MariaDB 10.5 is the latest major stable release of MariaDB, released in the spring of 2020. It was imported into Debian.org in late summer 2020 by the author of this blog post. Debian is one of the most popular Linux distributions and the “mother” of many other distributions, most notably Ubuntu. Thus when MariaDB 10.5 was introduced in Debian’s official repositories, it automatically became also available in Ubuntu and many other Debian derivatives.
Debian and Ubuntu release engineering
Initially, any new package in Debian is available only in the unstable package archive, but that is eventually distilled into the testing package archive which then becomes the next stable release. MariaDB 10.5 was already released in Ubuntu 20.10 but that it will only appear in Debian 11 when released later in 2021. This means that, although MariaDB 10.5 has been out already for many months, the stage when all current Debian 10 users upgrade to Debian 11 and thus start using MariaDB 10.5 is still some time in the future.
To check what version is available in which distribution version, you can check packages.debian.org or packages.ubuntu.com. There is also the MariaDB 10.5 tracker page for a packaging status overview in Debian/Ubuntu.

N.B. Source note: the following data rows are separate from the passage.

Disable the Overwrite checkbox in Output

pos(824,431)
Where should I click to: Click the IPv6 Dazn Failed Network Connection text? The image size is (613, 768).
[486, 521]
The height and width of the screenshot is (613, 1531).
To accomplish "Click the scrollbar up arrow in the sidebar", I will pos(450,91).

MariaDB replaced MySQL in Debian since 2015
MariaDB is a database server made by the original authors of MySQL, including, among others, Michael “Monty” Widenius. MariaDB is actually a fork of MySQL and almost a drop-in-replacement for MySQL, and we recommend all MySQL users to migrate to MariaDB. There are many good reasons to do so, and Debian as a distribution opted for MariaDB in Debian 9, released in 2015. Ever since, all Debian users have been running MariaDB in all their MySQL-type use cases (for example when running WordPress).

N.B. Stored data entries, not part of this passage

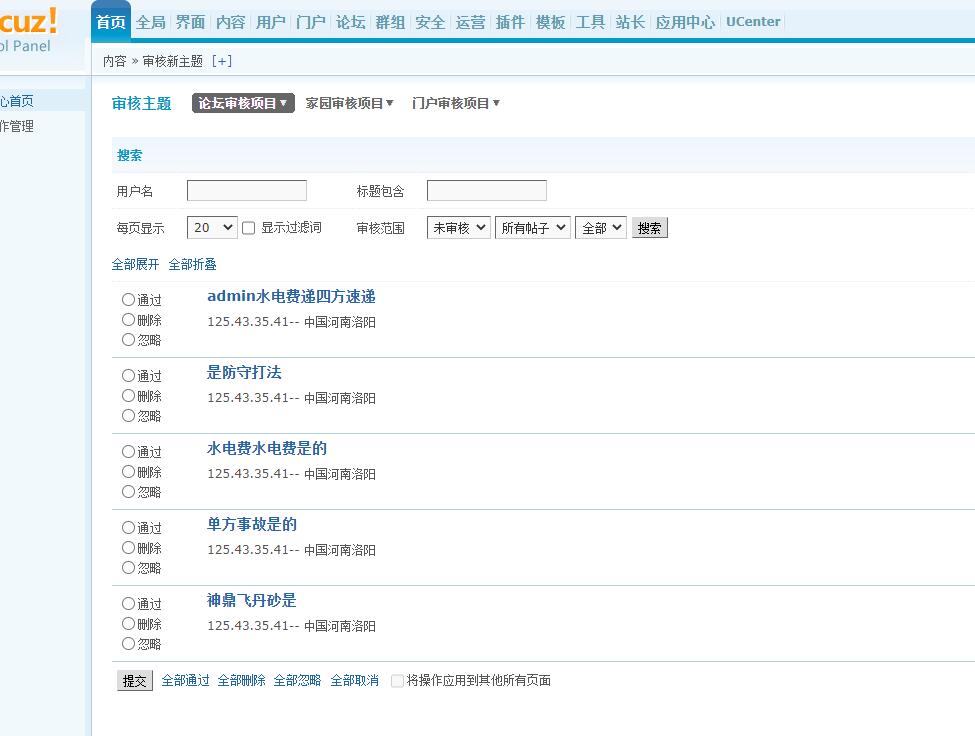Viewport: 975px width, 736px height.
Task: Go to the UCenter tab
Action: point(753,22)
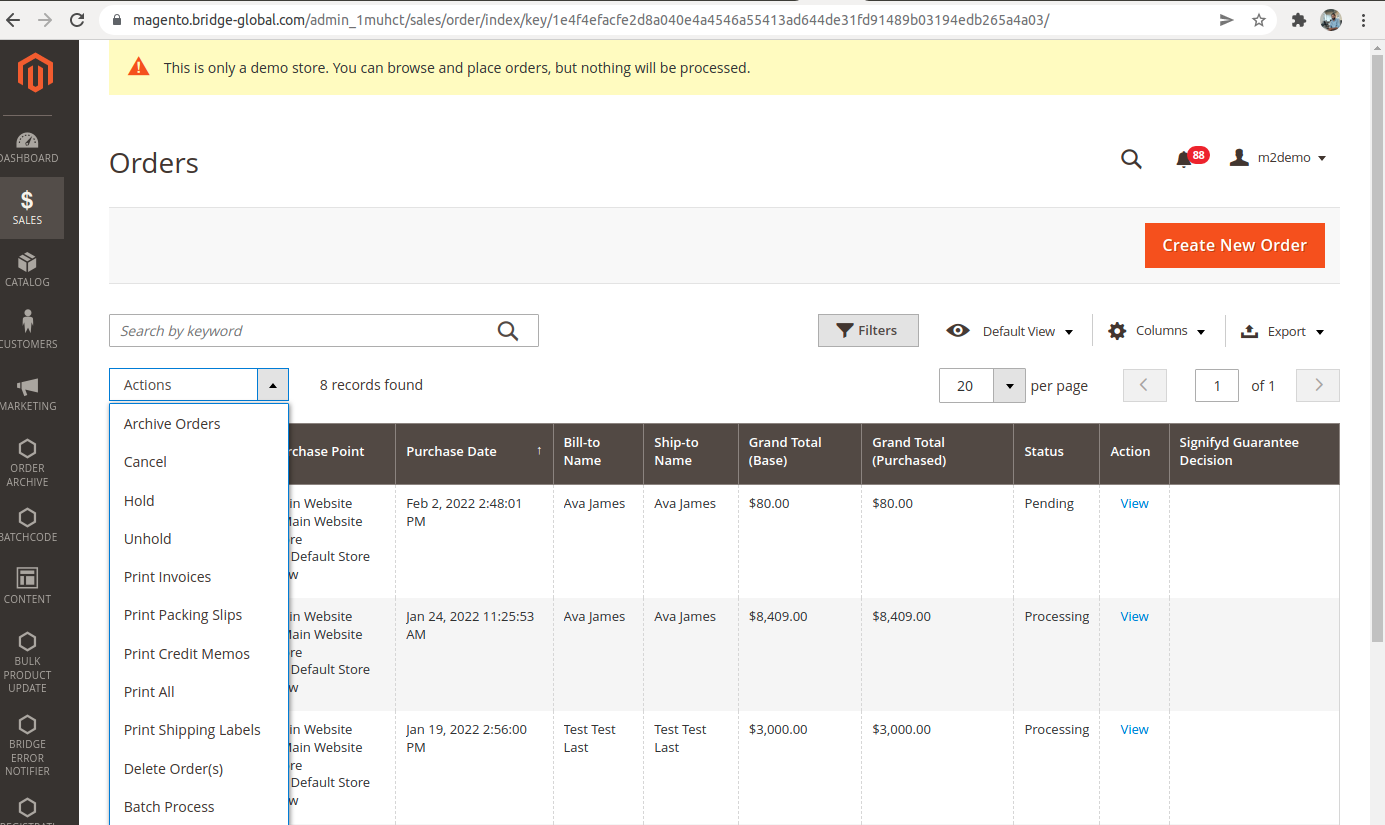Open the Columns settings dropdown
1385x825 pixels.
(1157, 331)
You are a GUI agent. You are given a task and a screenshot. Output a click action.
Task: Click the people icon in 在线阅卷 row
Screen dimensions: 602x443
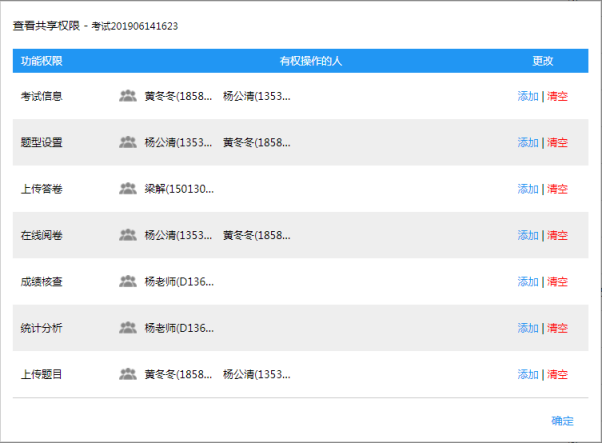(127, 235)
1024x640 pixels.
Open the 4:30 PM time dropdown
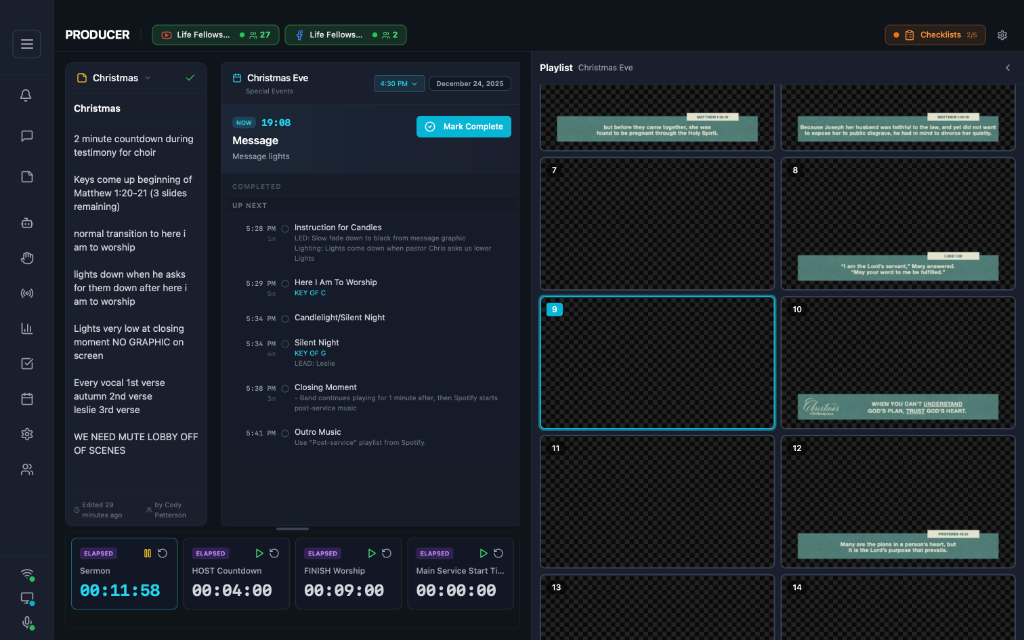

Currently the latest Debian 10 shipped with MariaDB 10.3 and the next Debian 11 will ship with MariaDB 10.5. As there is a major new MariaDB release almost annually but Debian’s cadence is usually bi-annual, the MariaDB version 10.4 was skipped for Debian.
Compatibility with MySQL
Prior to 2013, the versions 5.5 of both MySQL and MariaDB were very similar to each other but over the years the differences have increased. It is possible to do an in-place upgrade from MySQL 5.7, 5.6 and 5.5 easily to MariaDB as MariaDB is almost fully backwards compatible on a binary format level with those versions of MySQL. However, starting from MySQL 8.0 there are major changes which prevents MariaDB from being binary compatible, but it is still logically compatible. This means that an in-place upgrade is not possible from MySQL 8.0, but you can dump a database from an instance of MySQL 8.0 and import it into an instance of MariaDB 10.5.
Oracle MySQL does not strive for any kind of MariaDB compatibility, so while you can upgrade from an older version of MySQL to a new MariaDB version, the other way around is not supported by Oracle.
Most apps (such as WordPress or NextCloud) work fine with both MariaDB or MySQL since those applications make use of any MySQL-only or MariaDB-only features.
What is new in MariaDB 10.5?
One immediately visible change is that starting from version 10.5, MariaDB has made most of its commands available using command names of form
mariadb-*. For example the command
mysqldump is now available also as
mariadb-dump. Also, the server daemon itself is now running as
mariadbd insteaf of
mysqld. Keep that in mind when running
ps faxu, for example!
Another naming change is that from this version onwards, the term
REPLICA is a synonym for
SLAVE in SQL statements. The new term was introduced in response to the political developments in 2020 in the US, where the use of black or slave in computer science lingo was viewed by some as an form of structural racism. These connotations are not in general shared by MariaDB developers, which of the majority live in Europe and which of many are also ethnically slavic (which is the origin to the word slave) and don’t associate the word slave with race, but because of US-centric power structures in the IT industry, MariaDB went along with the movement. To remain backwards compatible the old terms will continue to supported long in to the future.
A new storage engine S3 (packaged as
mariadb-plugin-s3) makes it easy to archive selected tables into Amazon S3. Reading and writing to S3 is naturally slow compared to local storage, but this storage engine is not meant for daily usage but rather to transparently archive parts of a database so that they don’t consume disk space locally but can still occasionally be read and accessed.
On the performance side there are many enhancements such as:
- InnoDB redo log format optimized to be faster and to need fewer log operations
- Binary row logging is faster
- Connect speed is faster (up to 25%)
- New PCRE regex library version
- New crc32 function
- New performance_schema_* variables
- Many small performance improvements across the code base
- ANALYZE improved for easier visibility into query optimizer
On the security side of things there is a new configuration option require_secure_transport to force encryption in transit.
What is new in Galera 4?
Upgrading from MariaDB 10.3 to 10.5 also brings Galera 4 in multi-master clustered setups. Galera 4 uses a new WSREP API version 26 (while Galera 3 was using version 25). Some notable changes are that there is group commit support, a more lightweight SST lock to help make backups, and new metadata tables (
wsrep_streaming_log). The new cluster state tables makes it very easy to list the connected nodes.